Viajes (publicado en Granada Hoy, el martes, 2 de julio de 2013)

Una de las principales recompensas —extrínsecas a la investigación— que me ha otorgado mi trabajo científico ha sido, sin duda, la oportunidad de viajar por casi todo el mundo. El beneficio que uno obtiene de los viajes siempre supera las molestias y cansancios. Las tierras que observa, las formas de vida que aprende, las obras de arte que atestigua, la fisonomía de las gentes ensanchan el horizonte vital y nos ayudan a vivir constatando el hecho casi mágico de miles, de cientos de miles, de millones de vidas paralelas a la nuestra. ¿Se ha parado Vd. a pensar que mientras que está leyendo esta columna el resto de los habitantes del planeta están realizando alguna otra función que Vd. mismo desempeñará en breve, o lo afortunado que es por no tener nunca que llevarla a cabo? Vidas que caminan por senderos en apariencia distintos pero que guardan con los nuestros paralelismos inexcusables. Vidas tan libres o tan cautivas, tan gozosas o a veces tan tristes, tan afortunadas o no dependiendo de los ámbitos geográficos, económicos o políticos. Con idiosincrasias tan diversas que uno aprecia acaso más proximidades culturales en el Extremo Oriente que en la propia Europa. 

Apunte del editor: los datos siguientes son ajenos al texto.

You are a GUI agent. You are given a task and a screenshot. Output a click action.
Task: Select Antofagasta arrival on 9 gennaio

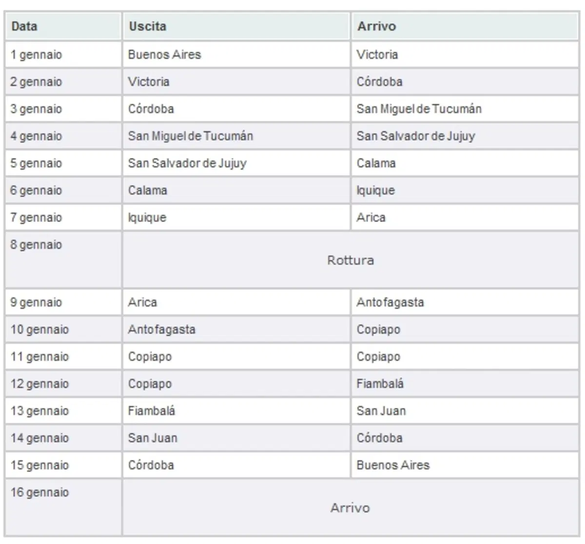pyautogui.click(x=465, y=302)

El embeleso por los nuevos paisajes, la sorpresa por las viejas (o nuevas) urbanizaciones, la benignidad o inclemencias del tiempo, la forma de reírse de las gentes, sus fórmulas de cortesía, los prejuicios comunes a cada sociedad, las maneras de comportarse en público, la sonoridad del lenguaje —alguna tan próxima, otras tan lejanas—, todos y otros muchos más son elementos enriquecedores que solo los viajeros pueden apreciar. Siempre me ha gustado decir que viajar es la mejor vacuna contra el ombliguismo, contra la estrechez de miras que nos conduce a pensar que vivimos en el paraíso. Como aquí no se vive en ningún sitio. Pues no, oiga, como aquí y mejor que aquí se vive en muchísimos sitios y la pena es que no podamos disfrutarlos todos. Porque, además, los juicios son relativos. Lo que es mejor para mí ahora, puede no serlo para Vd. mañana. Viajar nos previene de pensar que somos distintos porque hablamos diferente o comemos distintos alimentos o poseemos más variadas tecnologías. Nos hace ver que, en realidad, esos argumentos pueblerinos con que demagógicamente nos asedian de cuando en cuando los políticos, solo obedecen a razones de poder y, por tanto, económicas. Y es que son esas diferencias las que nos hacen ser iguales sin ser los mismos. Por eso, justamente porque he vuelto a ver diferencias en mi último viaje, porque he visto diferencias y también similitudes es por lo que he decidido escribir esta columna.